En outre, que de bien trop nombreux jeunes soient victimes d’un ordre social qui les stigmatisent, les humilient à raison de leur origine supposée n’est que trop vrai ; qu’ils cherchent aux profondes injustices qu’ils subissent un bouc émissaire est profondément regrettable. Mais il est impossible de faire l’impasse sur le fait que les clichés qu’ils sont tentés de véhiculer sont exactement ceux du « vieil antisémitisme » d’extrême droite, laquelle se frotte les mains de combattre ce qu’il appelle islamisme jusqu’au dernier Juif . Haine de l’islam et antisémitisme sont les deux faces d’une même pièce gangrenée.
Que des compatriotes juifs puissent se sentir en insécurité et soient amenés à partir est un symptôme terrible: ces compatriotes sont victimes de la politique qui frappe leurs quartiers depuis des années : c’est la guerre des pauvres contre les pauvres qui à bas bruit est assumée par cette politique de misère sociale, de précarité, d’abandon des services publics, de la police de proximité ; c’est elle qui est en cause avec en toile de fond une propagande délétère attisée par l’extrême droite qui vise à identifier nos compatriotes juifs au soutien inconditionnel à la politique israélienne contre une population identifiée à un peuple arabe dont on dénonce sans cesse le danger potentiel en osant parler d’ »épuration ethnique »
La grande absente de «l’Appel des 300 » est – on ne s’en étonnera pas au vu des signataires – la politique israélienne actuelle et sa propagande insupportable. Cette politique est le meilleur aliment contemporain de l’antisémitisme que l’Appel prétend combattre.
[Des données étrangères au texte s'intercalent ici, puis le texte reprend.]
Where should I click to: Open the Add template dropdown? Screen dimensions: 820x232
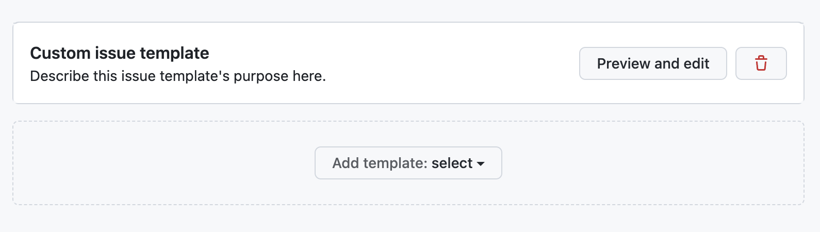pyautogui.click(x=408, y=163)
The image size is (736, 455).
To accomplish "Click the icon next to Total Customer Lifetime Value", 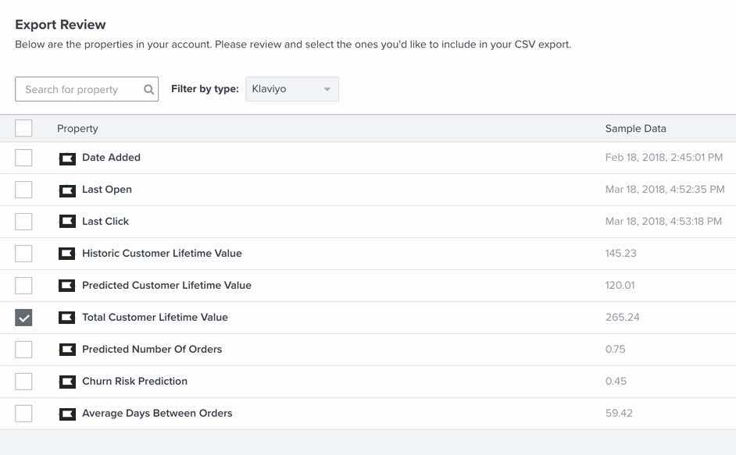I will 67,317.
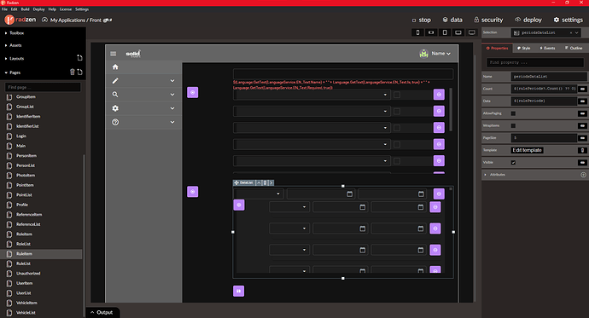Click the stop button in header
This screenshot has width=589, height=318.
pyautogui.click(x=421, y=20)
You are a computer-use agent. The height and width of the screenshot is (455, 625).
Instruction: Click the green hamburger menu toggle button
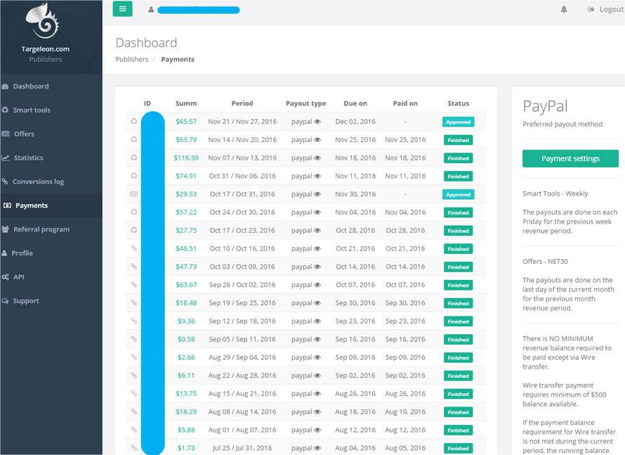[x=122, y=9]
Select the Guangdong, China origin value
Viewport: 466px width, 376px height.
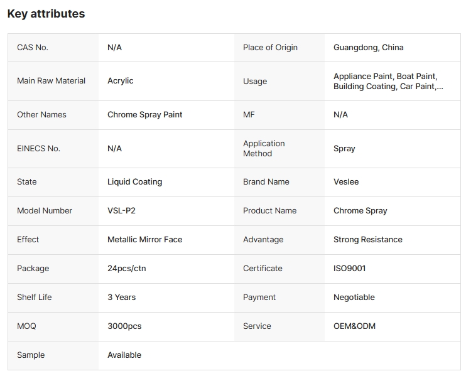[x=368, y=48]
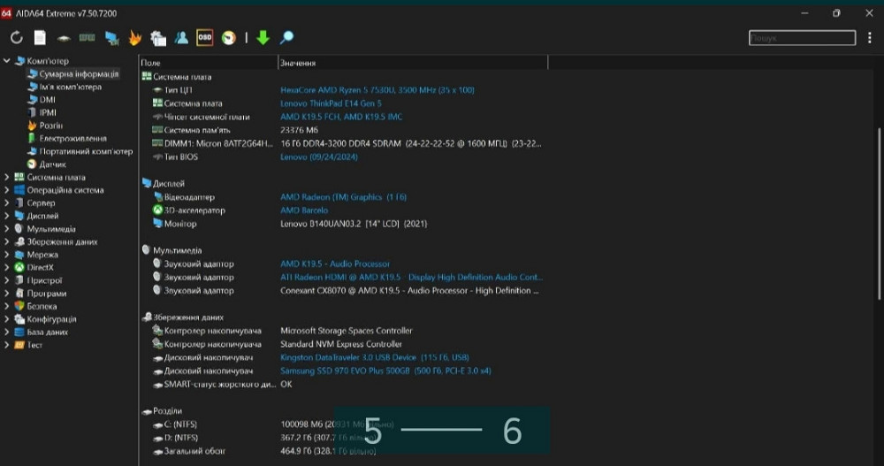Select Розгін in the sidebar tree
Screen dimensions: 884x466
(x=50, y=126)
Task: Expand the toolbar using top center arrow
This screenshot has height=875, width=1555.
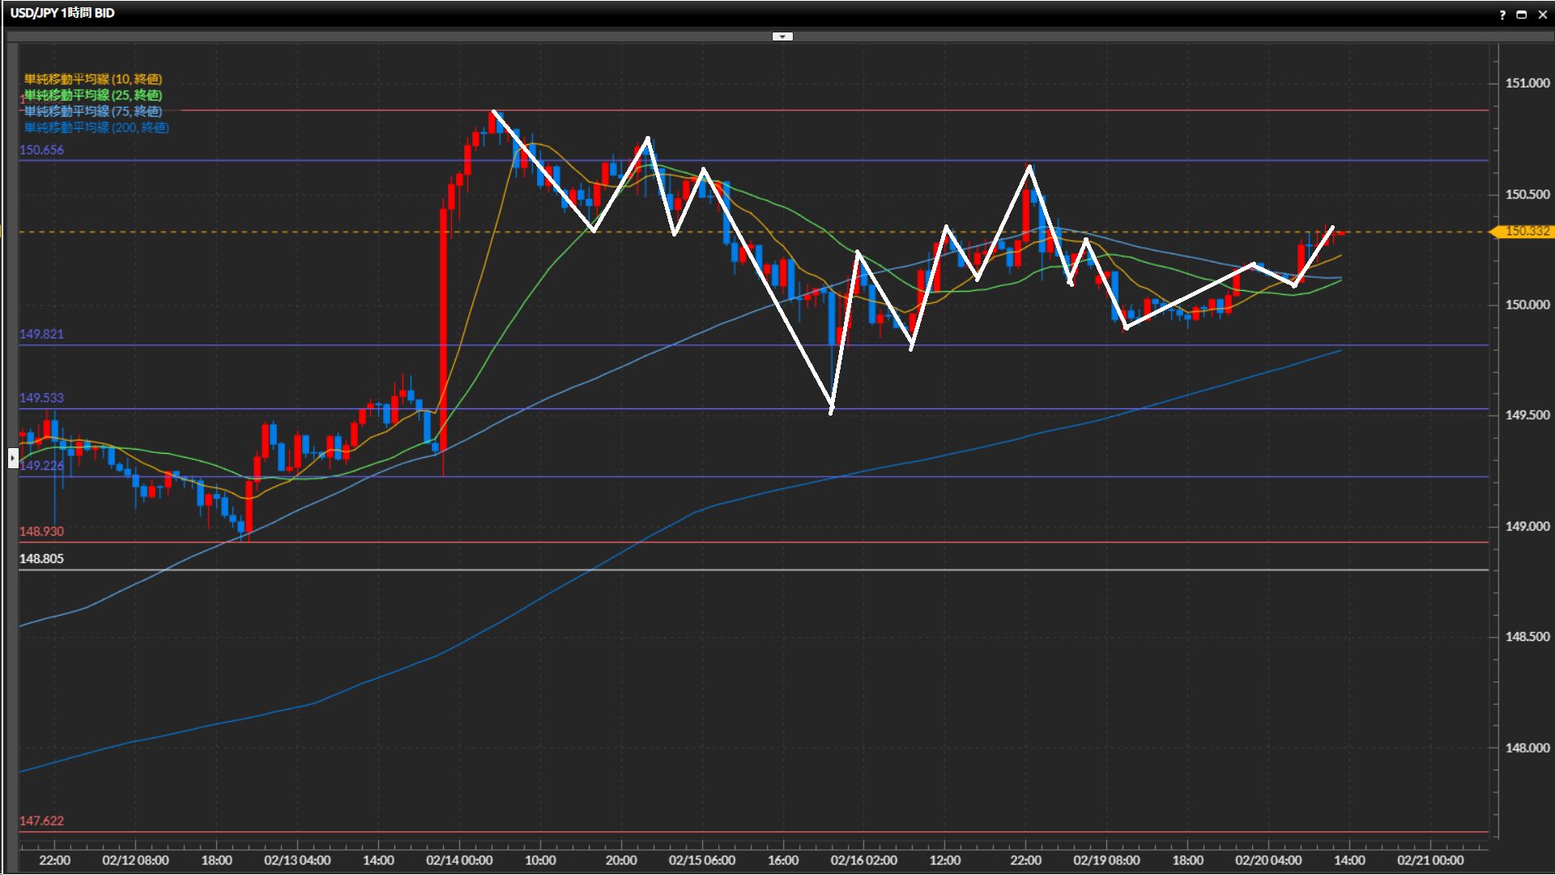Action: tap(782, 36)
Ce texte fait coup double : il innocente les exactions permanentes d’un Etat qui se proclame indûment porte-parole des Juifs dans le monde et il innocente les responsables politiques français et ceux de l’Union Européenne qui couvrent d’un silence complice une telle politique.
Une Autre Voix Juive persiste : la reconnaissance par la France de l’Etat de Palestine, et la suspension de l’Accord de coopération entre Israël et l’Union Européenne sont les objectifs que doivent se fixer celles et ceux qui veulent au Proche Orient une Paix Juste, Durable, négociée, qui fasse respecter les droits fondamentaux du peuple palestinien par application des résolutions de l’ONU et garantisse la sécurité de tous les peuples du Proche Orient.
Quiconque se soucie de combattre l’antisémitisme et tous les racismes en France et dans le monde, mais ignore les impératifs d’une paix juste et durable au Proche Orient fait preuve d’un aveuglement coupable.